Early Christian Sites include St Tredwell’s Chapel, dedicated to St Triduana is built on top of an Iron Age broch on the Loch of St Tredwell. Triduana was a nun whose eyes were so admired by Nechtan, King of Picts, that she plucked them out and sent them to him on a thorn branch to retain her virtue.

Orkney Tourism Group - Church Papa WestrayThe St Boniface Church near the Knap of Howar has been refurbished and is worth a visit. Boniface was a 7th century English missionary who became Archbishop of Germany in 728AD, and was massacred with his followers in 754AD.

The church dates from the 12th century and is still in use today. The interesting graveyard has an 11th century hog-backed gravestone which has been linked to the burial of Earl Rognvald Brusison in c.1045. This site has extensive Iron Age, Pictish and Norse remains, and there was probably a much older chapel here before the Vikings arrived.

Holland Farm has a fine 19th century steading with a circular horse engine house, doocot and corn drying kiln. The main part of the house dates from about 1636, and there is an interesting folk museum in the bothy.

Wildlife

Papay is famous for its birds, with the North Hill being an RSPB Reserve and home to many breeding Terns and Arctic Skuas in summer.

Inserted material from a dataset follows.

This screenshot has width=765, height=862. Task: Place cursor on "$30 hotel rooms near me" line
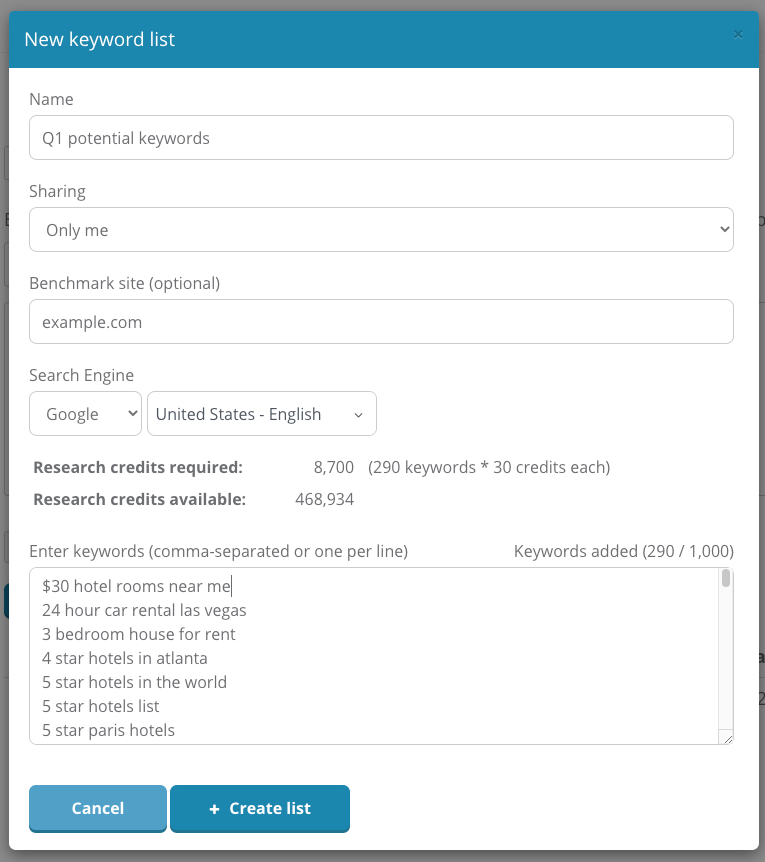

There is a small bird cliff at Fowl Craig on the east side, site of the killing of the last Great Auk in Britain in 1813.

The island is also a good place to search for migrants in spring and autumn. The Mull Head is said to be perhaps the best place for sea-watching in Orkney, as it forms a natural turning point.

Flora The North Hill is mostly made up of maritime heath and has an interesting variety of plants, many in dwarf form. These include several sedges and herbs such as Dog Violet, Primrose, Spring Squill,Grass of Parnassus, Heath Spotted Orchid, Mountain Everlasting and Primula scotica.